Did you know that there are several different types of account management fees?
1. the advisory fee that is paid for the management of your account (in this case Frost Wealth Management) and on non-registered accounts, that fee is tax deductible
2. the product cost for the management of the mutual fund that you are invested in. This is often referred to as MER (management expense ratio). Lower fees are paid on ETFs (Exchange Traded Funds) and there are no product costs associated with stocks.

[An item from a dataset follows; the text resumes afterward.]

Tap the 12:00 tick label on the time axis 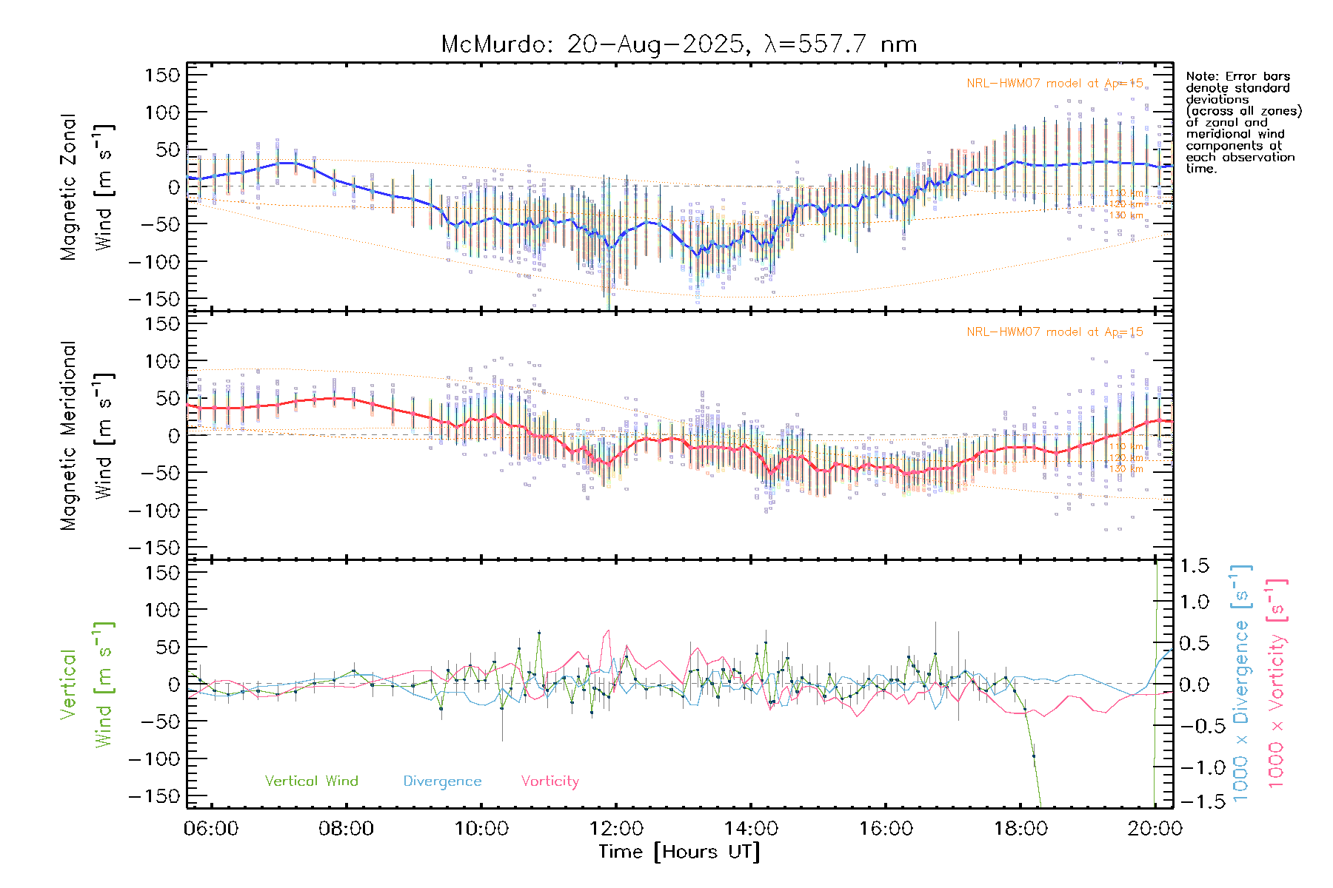[x=616, y=829]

As iA Securities is a dealer member of IIROC (Investment Industry Regulatory Organization of Canada), Frost Wealth Management (FWM) adheres to IIROC regulations. Most of our client accounts are feebased, which means that we charge a flat fee of 1% to 1.5% depending of the size and complexity of your portfolio.
Your advisory fee is clearly shown on the fee-based agreement that you signed with your account opening documents. It is clearly visible on the statements that you receive from HollisWealth (soon to be iA Private Wealth) and on the recap sent to you in January. We also post the percentage and an estimate of your annual fees on page 5 of your meeting agenda at every review. As your portfolio grows, we endeavour to lower your Frost Wealth Management advisory fee. If you are concerned about fees, please bring it up at your review or book a time to discuss. Complete transparency is a cornerstone of how we do business. We appreciate an opportunity to discuss how we add value. Did you know that some advisors charge substantial fees for a financial plan? At FWM, financial plans are included in your fee.
Many non-brokerage financial institutions use A class funds, which bundle their management fees and product costs together. The fee is included in the fund’s daily pricing, which does not provide transparency. As a result, some investors are led to believe that there are no management fees.
The MER can vary greatly, depending the type of product that you are invested in. Don’t be afraid to ask about the MER and always read the prospectus to make sure that you understand the fee.
Having said all of that, selecting a product or advisor based on the lowest fee is not always the best option. Like anything in life, sometimes it is more prudent to pay more for better performance, better service, and most importantly, better advice. Bad investment decisions can be far more costly than fees.
If you are interested in finding out more about fees, we recommend a few articles from MoneySense:
Opinion: Simple steps would help investors make more informed decisions
How much should you pay in investment fees?
Thank you for entrusting the Frost Wealth Management Team with your hard-earned savings. We appreciate the confidence that you have shown in us and are grateful to our clients for referring family and friends.
We work hard every day to earn your trust and look forward working with you in 2021.